Les parlementaires de la Patrie des Droits de l’Homme savent mieux que les historiens ce qu’est l’histoire et se permettent de l’écrire à leur sauce : voilà l’image que l’on peut se faire de notre pays. L’arrogance de la France qui prétend écrire l’histoire à coups de lois et dicter la leur aux autres pays du monde semble donc avérée. Parlons de l’arrogance des Etats-Unis après cela...
Voilà les problèmes que posent la deuxième loi sur le génocide arménien en particulier, et les lois mémorielles en général : elles bafouent l’égalité des droits en plaçant des barrières dans la liberté d’expression, en ôtant à des citoyens la possibilité d’exprimer leurs opinions ; et elles contribuent à l’établissement progressif d’une histoire officielle. Et cela sous couvert de bonnes intentions ! Les bonnes intentions... L’enfer en est pavé. Et c’est au nom des bons sentiments que la France s’oriente insensiblement dans une dérive totalitaire.
Notes
[2] Publié en mai 2002.
[3] TAGUIEFF, Pierre-André (entretien), « Une menace planétaire », in L’Histoire, octobre 2002, n° 269, pp. 70-75.
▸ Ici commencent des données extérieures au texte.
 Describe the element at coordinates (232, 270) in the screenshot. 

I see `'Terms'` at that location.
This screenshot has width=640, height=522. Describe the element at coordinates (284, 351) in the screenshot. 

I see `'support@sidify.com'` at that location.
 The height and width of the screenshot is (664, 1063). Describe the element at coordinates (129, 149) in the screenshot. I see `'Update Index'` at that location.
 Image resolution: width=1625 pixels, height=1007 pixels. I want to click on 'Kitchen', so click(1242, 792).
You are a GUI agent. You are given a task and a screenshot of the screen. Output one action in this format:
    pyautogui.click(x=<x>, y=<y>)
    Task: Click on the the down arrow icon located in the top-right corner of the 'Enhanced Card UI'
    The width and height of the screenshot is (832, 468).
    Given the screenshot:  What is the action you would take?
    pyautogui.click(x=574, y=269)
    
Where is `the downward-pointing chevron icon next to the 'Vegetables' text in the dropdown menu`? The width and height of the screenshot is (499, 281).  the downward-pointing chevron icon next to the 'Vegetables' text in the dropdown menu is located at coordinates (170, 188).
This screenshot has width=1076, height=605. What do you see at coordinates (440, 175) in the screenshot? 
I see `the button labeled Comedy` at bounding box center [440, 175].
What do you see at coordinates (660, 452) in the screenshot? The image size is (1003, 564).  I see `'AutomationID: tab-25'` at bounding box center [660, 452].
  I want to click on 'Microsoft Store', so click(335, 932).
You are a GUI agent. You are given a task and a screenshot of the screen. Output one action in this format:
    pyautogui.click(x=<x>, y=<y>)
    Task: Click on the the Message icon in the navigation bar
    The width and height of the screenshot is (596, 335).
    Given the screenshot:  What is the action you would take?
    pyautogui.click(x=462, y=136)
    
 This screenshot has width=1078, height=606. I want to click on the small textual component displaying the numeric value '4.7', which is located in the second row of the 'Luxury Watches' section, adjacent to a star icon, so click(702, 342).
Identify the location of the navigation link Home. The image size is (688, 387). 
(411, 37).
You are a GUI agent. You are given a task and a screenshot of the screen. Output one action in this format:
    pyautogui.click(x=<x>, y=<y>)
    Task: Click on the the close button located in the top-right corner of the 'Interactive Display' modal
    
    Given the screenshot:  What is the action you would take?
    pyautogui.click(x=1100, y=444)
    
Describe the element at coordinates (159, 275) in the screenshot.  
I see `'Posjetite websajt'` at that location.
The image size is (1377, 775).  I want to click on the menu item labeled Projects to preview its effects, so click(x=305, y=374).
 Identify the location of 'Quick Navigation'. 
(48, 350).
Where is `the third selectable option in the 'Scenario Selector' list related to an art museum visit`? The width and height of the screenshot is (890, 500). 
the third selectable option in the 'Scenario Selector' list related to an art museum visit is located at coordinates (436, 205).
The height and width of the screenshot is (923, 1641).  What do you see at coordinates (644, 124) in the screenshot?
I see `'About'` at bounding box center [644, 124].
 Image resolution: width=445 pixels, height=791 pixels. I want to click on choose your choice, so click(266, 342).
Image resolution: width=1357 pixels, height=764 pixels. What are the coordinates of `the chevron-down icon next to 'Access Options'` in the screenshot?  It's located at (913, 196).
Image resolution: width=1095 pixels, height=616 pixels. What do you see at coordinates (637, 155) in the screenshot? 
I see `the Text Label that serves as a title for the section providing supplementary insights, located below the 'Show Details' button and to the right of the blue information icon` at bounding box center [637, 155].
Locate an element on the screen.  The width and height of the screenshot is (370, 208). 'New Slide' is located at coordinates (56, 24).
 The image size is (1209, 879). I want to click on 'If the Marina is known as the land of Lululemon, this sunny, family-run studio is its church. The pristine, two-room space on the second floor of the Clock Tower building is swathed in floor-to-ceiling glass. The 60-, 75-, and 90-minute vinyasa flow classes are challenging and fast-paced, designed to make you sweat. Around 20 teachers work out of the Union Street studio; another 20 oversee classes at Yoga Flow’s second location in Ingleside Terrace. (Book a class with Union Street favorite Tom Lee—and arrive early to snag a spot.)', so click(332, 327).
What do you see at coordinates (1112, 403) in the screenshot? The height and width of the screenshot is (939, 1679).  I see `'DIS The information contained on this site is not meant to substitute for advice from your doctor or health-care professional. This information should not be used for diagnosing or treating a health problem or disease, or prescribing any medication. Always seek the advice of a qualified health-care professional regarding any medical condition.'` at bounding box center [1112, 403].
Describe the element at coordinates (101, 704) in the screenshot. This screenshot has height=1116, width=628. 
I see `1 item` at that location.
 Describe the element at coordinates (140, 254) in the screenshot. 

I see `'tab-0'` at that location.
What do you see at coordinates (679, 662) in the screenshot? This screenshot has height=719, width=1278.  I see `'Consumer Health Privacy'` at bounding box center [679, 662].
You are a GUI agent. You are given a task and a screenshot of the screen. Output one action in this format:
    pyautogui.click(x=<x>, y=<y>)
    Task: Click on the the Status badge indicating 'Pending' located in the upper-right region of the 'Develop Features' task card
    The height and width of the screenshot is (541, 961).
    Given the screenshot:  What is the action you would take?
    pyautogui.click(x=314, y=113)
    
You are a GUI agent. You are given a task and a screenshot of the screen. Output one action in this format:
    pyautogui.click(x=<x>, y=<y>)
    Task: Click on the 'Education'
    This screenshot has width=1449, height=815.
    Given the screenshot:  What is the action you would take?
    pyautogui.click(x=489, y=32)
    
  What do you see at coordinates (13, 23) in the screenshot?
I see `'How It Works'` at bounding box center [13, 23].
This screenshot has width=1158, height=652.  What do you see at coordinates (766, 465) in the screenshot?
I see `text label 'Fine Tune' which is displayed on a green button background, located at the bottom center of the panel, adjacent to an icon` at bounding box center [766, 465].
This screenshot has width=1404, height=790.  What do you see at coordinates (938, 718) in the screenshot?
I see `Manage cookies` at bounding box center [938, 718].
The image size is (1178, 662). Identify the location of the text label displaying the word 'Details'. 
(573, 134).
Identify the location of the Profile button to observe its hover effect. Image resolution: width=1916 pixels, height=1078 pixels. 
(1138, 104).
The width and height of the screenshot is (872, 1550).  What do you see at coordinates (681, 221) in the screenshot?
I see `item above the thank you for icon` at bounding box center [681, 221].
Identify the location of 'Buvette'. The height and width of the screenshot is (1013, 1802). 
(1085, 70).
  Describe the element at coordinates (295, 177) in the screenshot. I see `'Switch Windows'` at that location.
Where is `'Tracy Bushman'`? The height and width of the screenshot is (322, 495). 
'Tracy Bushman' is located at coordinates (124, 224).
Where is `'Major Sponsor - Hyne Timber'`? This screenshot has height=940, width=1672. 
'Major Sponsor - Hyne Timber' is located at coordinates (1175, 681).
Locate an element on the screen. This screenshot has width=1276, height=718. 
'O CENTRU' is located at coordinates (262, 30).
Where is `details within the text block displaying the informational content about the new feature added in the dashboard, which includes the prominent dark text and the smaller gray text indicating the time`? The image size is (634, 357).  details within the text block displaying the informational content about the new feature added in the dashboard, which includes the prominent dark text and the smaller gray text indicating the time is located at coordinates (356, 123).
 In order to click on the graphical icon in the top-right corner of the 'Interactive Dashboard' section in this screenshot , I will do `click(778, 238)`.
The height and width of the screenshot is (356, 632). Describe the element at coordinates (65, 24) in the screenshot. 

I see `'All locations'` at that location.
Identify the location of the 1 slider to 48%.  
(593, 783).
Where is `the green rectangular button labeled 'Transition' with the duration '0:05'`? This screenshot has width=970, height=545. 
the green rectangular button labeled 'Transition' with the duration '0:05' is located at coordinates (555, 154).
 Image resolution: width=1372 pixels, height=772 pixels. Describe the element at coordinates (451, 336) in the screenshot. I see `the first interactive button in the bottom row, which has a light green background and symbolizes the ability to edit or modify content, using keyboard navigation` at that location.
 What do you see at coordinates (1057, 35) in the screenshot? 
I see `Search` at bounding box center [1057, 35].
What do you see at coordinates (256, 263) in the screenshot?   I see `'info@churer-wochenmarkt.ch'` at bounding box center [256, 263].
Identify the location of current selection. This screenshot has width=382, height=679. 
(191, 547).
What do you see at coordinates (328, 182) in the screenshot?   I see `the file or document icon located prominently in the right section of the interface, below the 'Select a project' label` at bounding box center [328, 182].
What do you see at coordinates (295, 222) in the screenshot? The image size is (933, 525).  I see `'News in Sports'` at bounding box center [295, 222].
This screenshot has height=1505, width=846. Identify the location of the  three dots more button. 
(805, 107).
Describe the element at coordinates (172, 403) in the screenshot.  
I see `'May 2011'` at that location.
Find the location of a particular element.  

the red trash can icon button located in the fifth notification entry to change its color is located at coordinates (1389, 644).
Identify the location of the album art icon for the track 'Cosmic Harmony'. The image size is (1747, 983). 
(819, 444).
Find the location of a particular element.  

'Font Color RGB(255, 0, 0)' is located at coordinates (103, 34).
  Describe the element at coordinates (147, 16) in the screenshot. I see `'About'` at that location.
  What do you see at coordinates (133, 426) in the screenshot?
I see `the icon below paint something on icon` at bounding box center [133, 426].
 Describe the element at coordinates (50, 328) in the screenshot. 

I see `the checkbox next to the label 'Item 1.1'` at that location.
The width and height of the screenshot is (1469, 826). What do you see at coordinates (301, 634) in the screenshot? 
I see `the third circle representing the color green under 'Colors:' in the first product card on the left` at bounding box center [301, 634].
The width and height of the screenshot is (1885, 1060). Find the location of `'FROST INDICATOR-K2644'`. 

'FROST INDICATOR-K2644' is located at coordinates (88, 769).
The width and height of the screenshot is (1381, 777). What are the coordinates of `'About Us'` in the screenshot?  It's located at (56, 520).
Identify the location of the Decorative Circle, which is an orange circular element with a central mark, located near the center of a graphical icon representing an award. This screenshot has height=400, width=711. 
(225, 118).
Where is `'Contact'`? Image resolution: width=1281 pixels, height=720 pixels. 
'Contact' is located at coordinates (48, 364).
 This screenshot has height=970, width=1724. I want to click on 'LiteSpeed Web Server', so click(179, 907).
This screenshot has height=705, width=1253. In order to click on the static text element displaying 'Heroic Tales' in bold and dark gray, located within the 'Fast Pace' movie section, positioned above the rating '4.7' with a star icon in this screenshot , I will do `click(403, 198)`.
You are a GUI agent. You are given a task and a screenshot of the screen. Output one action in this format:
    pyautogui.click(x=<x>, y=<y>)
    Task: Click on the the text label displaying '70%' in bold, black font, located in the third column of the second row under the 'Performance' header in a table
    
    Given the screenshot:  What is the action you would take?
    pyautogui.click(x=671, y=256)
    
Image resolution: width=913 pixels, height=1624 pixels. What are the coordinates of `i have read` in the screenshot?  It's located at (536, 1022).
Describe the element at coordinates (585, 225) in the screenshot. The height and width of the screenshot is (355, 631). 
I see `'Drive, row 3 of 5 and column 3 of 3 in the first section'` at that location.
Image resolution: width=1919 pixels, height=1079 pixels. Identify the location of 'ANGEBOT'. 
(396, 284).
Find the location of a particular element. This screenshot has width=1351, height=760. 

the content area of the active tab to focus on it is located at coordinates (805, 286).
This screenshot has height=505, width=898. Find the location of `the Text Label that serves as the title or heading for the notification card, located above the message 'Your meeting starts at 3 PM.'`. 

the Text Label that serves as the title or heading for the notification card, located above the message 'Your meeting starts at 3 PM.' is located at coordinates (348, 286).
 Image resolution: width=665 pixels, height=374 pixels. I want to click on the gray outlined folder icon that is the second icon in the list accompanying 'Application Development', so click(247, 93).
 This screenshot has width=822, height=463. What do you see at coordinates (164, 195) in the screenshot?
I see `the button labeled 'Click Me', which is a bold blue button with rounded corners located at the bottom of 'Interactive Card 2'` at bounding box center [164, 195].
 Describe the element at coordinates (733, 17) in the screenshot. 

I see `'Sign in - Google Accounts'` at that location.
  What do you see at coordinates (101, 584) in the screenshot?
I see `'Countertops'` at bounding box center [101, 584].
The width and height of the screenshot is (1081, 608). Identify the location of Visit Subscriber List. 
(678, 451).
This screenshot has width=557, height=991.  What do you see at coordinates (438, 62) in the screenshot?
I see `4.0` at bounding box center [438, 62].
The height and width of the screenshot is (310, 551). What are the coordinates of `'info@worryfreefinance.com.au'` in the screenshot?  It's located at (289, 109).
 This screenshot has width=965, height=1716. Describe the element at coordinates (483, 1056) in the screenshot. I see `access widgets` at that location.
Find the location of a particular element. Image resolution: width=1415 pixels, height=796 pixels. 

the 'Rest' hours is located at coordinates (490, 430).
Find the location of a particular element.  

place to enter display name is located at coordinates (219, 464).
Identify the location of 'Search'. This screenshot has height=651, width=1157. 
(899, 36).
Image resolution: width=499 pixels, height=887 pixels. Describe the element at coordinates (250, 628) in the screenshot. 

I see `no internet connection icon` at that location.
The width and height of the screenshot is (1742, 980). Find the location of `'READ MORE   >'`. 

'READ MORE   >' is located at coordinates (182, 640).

[4] ASKOLOVITCH, Claude, « Mahomet, Darwin, la Shoah... Y a-t-il des sujets tabous à l’école ? », in L’Histoire, septembre 2005, n° 301, pp. 77-85.
[5] Le Parisien-Aujourd’hui, 12 septembre 2001.
[6] Marx, Engels, Correspondance, Éditions sociales, cite par VILLIERS, Bernard, « Florilège Marx-Engels », in Histoire & Liberté, printemps-été 2006, n° 27, pp. 31-36.
[7]
« 11 Septembre
», Télérama, hors série, septembre 2002, n° 109.
[8] Nous avions déjà traité de ce problème dans notre éditorial intitulé « Non à une histoire officielle ».
[9] WINOCK, Michel (entretien), in Télérama, 1er novembre 2006,n° 2964, page 18.
[10] Voir notre article « La Ligue des Droits de l’Homme ».
[11] Voir notre article « Le génocide des Herero ».